[TEXTO FORNECIDO]:
◇ ◇ ◇

Roteiro político

Plano Clima reconhece papel do hidrogênio, mas falta integração entre políticas setoriais, avalia setor

Documento menciona hidrogênio em ações de redução de emissões na energia, transportes, indústria, agropecuária e cidades

Estação de reabastecimento de hidrogênio da Shell, em Cobham, na Inglaterra (Foto Divulgação)
Estação de reabastecimento de hidrogênio da Shell, em Cobham, na Inglaterra (Foto Divulgação)

RIO — O lançamento da íntegra dos planos setoriais de mitigação da Estratégia Nacional de Mitigação (ENM) do Plano Clima foi recebido positivamente pelo setor de hidrogênio, que vê avanços no reconhecimento da importância do energético na transição.

O documento, que estava em consulta pública até 18 de agosto, indica como o país pretende reduzir emissões em setores como energia, transportes, indústria, agropecuária, resíduos e cidades, e traz menções ao hidrogênio em todos esses eixos.

Para Fernanda Delgado, diretora-executiva da Associação Brasileira da Indústria do Hidrogênio Verde (Abihv), esse destaque é positivo, mas falta integrar os diferentes setores. 

“O Plano traz uma abordagem da importância do uso estratégico do hidrogênio e da necessidade de melhorias regulatórias e de infraestrutura”, disse Delgado à agência eixos

Mas acrescenta “a importância de maior segurança jurídica e de uma integração efetiva entre políticas setoriais, o Marco Legal do Hidrogênio, outros normativos relacionados e as metas nacionais de redução de emissões”. 

O Plano Clima aponta, por exemplo, a integração do hidrogênio de baixo carbono como vetor estratégico até 2035 no setor de energia, com a implementação de hubs industriais e a regulamentação do marco legal.

No transporte, prevê, até 2028, incentivos para substituição de frotas movidas a combustíveis fósseis por veículos com célula a combustível e hidrogênio, além de programas de infraestrutura de abastecimento. 

Na agropecuária, a amônia verde aparece como alternativa para fertilizantes de baixo carbono, porém sem ações concretas para este objetivo.

Já em cidades, o hidrogênio é mencionado como alternativa para frotas públicas e serviços essenciais, sendo necessárias ações como a criação de um programa para implementar infraestrutura abrangente de abastecimento, em um horizonte até 2035. 

Entre os desafios, Delgado lista a necessidade de melhoria da infraestrutura para conexão dos projetos à rede básica, adequação e expansão das redes de transporte, armazenamento e abastecimento em cidades e portos, além do apoio a projetos-piloto, programas de P&D e ao desenvolvimento de hubs.

Instrumento político

Giovani Machado, presidente do Conselho Consultivo da Associação Brasileira do Hidrogênio (ABH2), avalia que o Plano Clima deve ser entendido como um instrumento político e de coordenação, mais do que um roteiro fechado.

Segundo Machado, a função central do documento é oferecer uma base de informações que permita a construção de consensos.

◇ ◇ ◇

[DADOS DE ENTRADA]:
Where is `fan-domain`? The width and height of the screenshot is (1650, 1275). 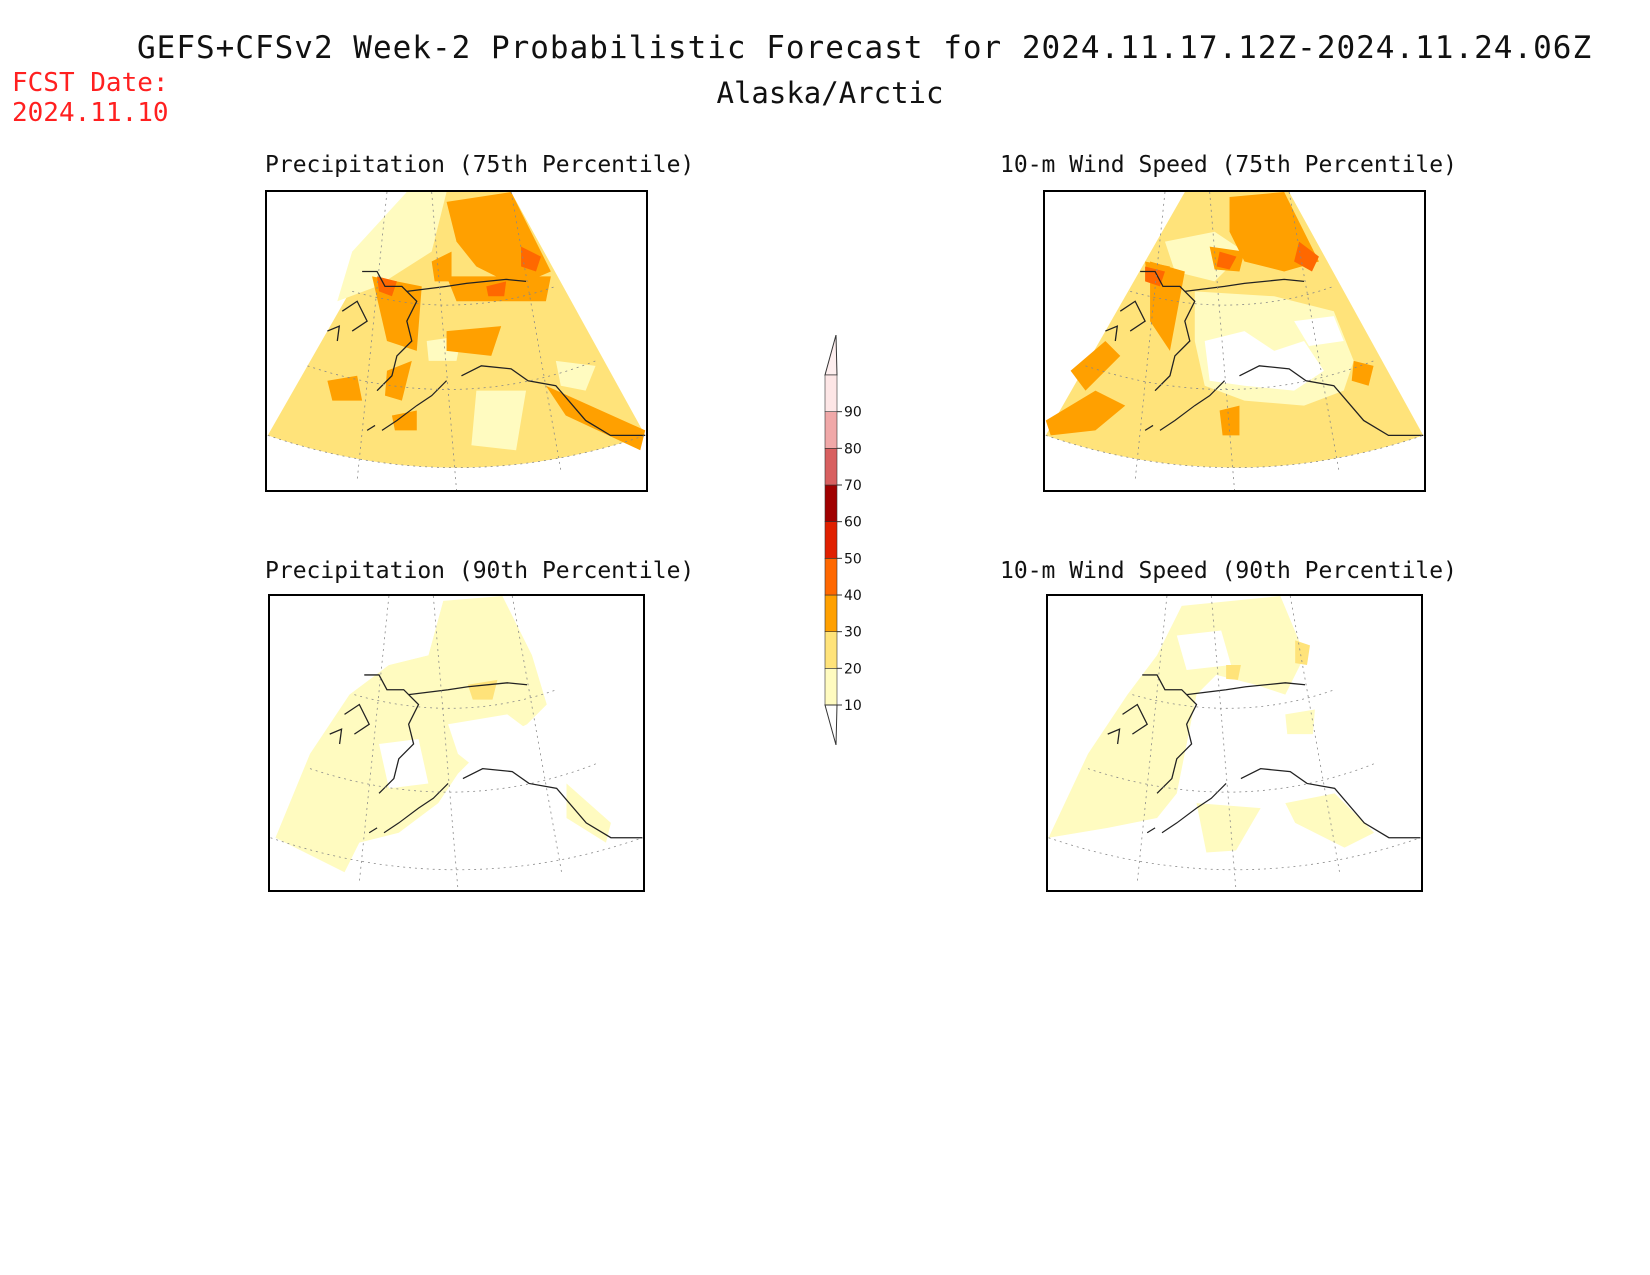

◇ ◇ ◇

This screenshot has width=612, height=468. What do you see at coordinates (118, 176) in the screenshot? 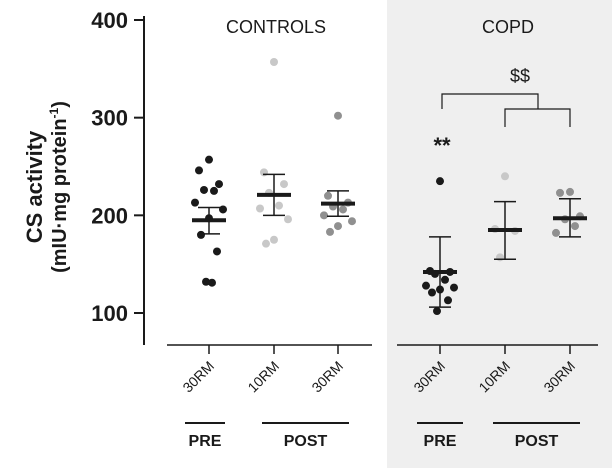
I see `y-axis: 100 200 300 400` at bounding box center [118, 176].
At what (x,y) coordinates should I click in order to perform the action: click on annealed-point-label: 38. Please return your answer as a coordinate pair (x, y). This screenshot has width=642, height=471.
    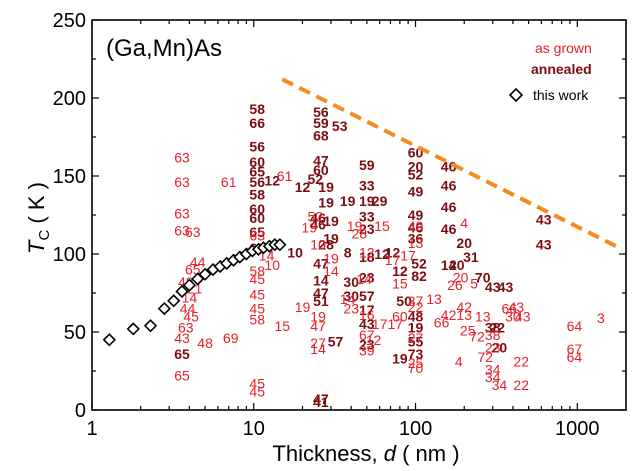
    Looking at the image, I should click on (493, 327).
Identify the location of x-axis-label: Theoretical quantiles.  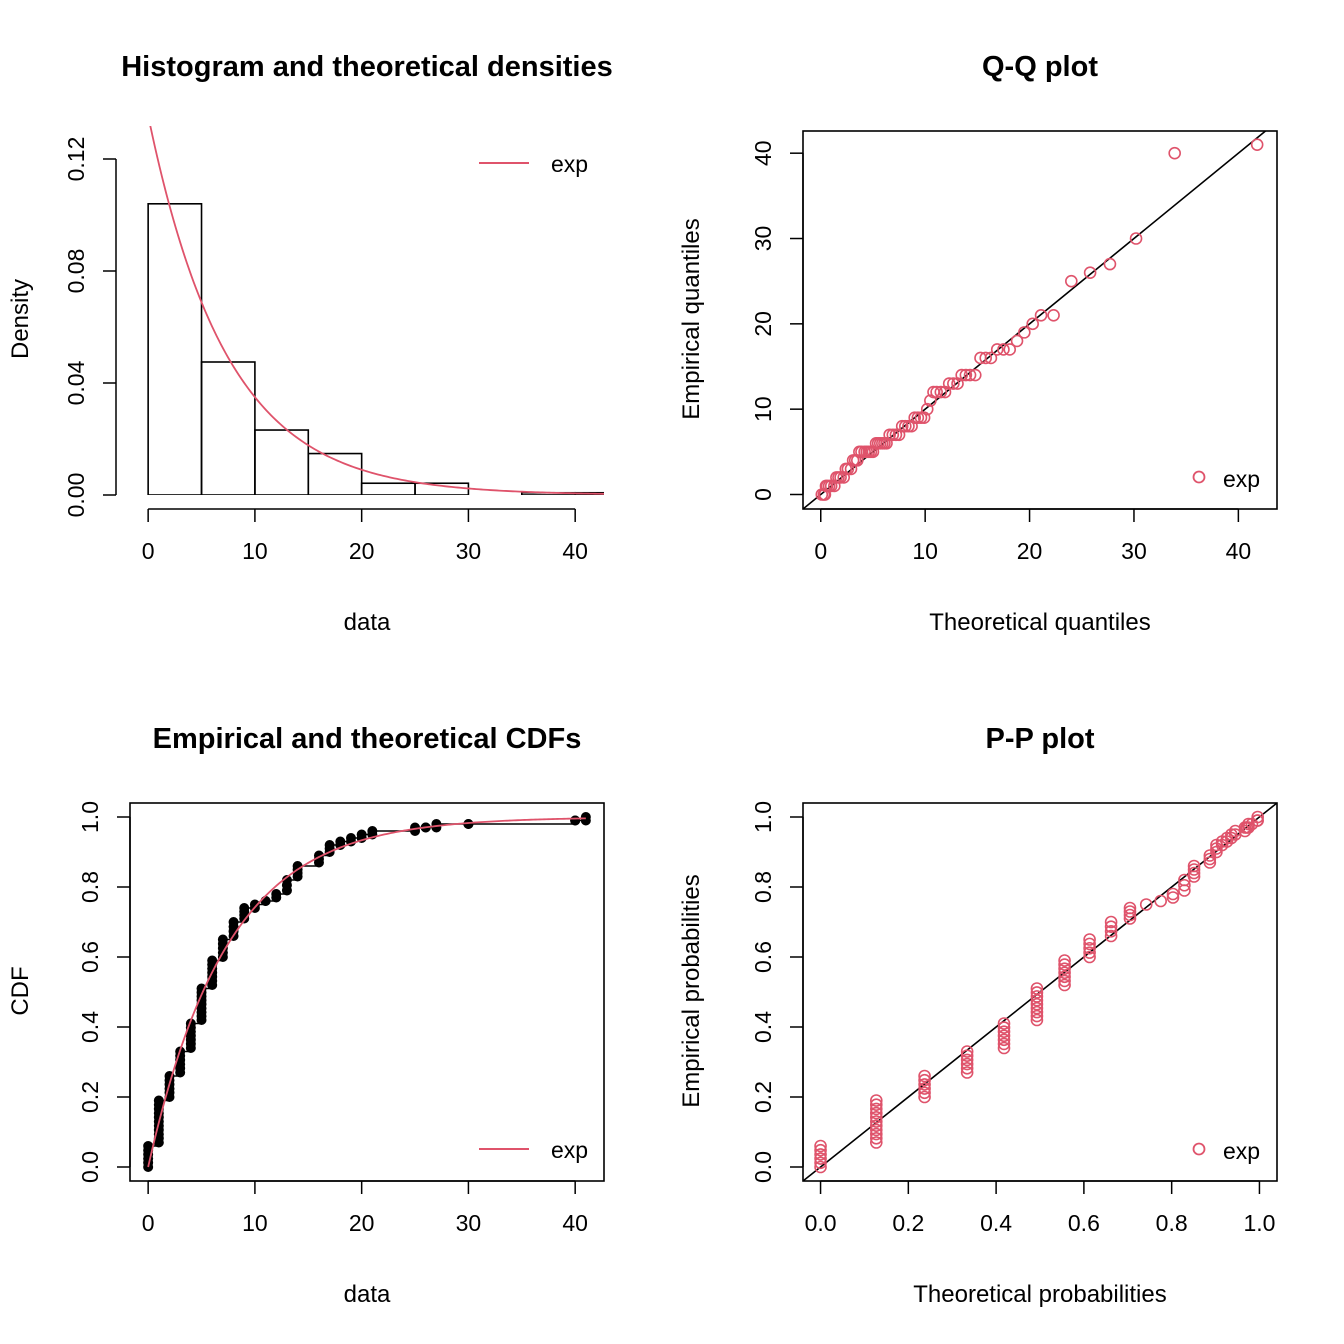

◇ ◇ ◇

[TAREFAS DO EXERCÍCIO]:
A - Diga se cada afirmação abaixo está de acordo com o texto sobre o hidrogênio no Plano Clima. Responda sim ou não e cite entre aspas as palavras do texto que decidem cada caso.
(i) O documento ficou em consulta pública até 18 de agosto.
(ii) Na agropecuária, o plano traz ações concretas para o uso da amônia verde em fertilizantes.
(iii) No transporte, os incentivos para trocar frotas movidas a combustíveis fósseis estão previstos até 2035.
B - Segundo o texto sobre o hidrogênio no Plano Clima, que cargo Giovani Machado ocupa?
C - Dê continuidade ao texto sobre o hidrogênio no Plano Clima a partir da última frase.

[SUAS RESPOSTAS]:
A -
(i) Sim: "que estava em consulta pública até 18 de agosto".
(ii) Não: "porém sem ações concretas para este objetivo".
(iii) Não: "No transporte, prevê, até 2028, incentivos para substituição de frotas movidas a combustíveis fósseis".

B - Presidente do Conselho Consultivo da Associação Brasileira do Hidrogênio (ABH2).

C -
“Na verdade, ali é a consolidação de um conjunto de discussões que ainda será levado ao Comitê Interministerial sobre Mudança do Clima (CIM). Não podemos cobrar do Plano Clima mais do que ele é: um instrumento, não é o processo em si”, disse à agência eixos.

“Um instrumento que tenta refletir um processo que tem diversas virtudes e, sobretudo, a de estruturar as informações para o processo de tomada de decisão”, completou.

Para Machado, o documento também serve como guia para equilibrar paradoxos do processo de transição energética, como a coexistência do uso de óleo e gás no curto prazo com a expansão de tecnologias de baixo carbono, especialmente para garantir que a não haja impactos sociais negativos com adoção de tecnologias que ainda são caras e excludentes.

Pouca ambição

O documento foi recebido com certa frustração em setores como nuclear, hidrelétricas e baterias, recebendo críticas pela pouca ambição em relação à expansão de renováveis na matriz energética.

A meta do governo brasileiro para participação de fontes como solar, eólica, hídrica e biomassa na matriz elétrica é de 82,7% em 2030 e 82,7% a 86,1% em 2035, abaixo dos 88% registrados em 2024.
 
A explicação para o cálculo é que ele representa a média da última década (2015–2024), que oscilou entre 75% e 88% e que eventos climáticos extremos podem exigir maior despacho térmico.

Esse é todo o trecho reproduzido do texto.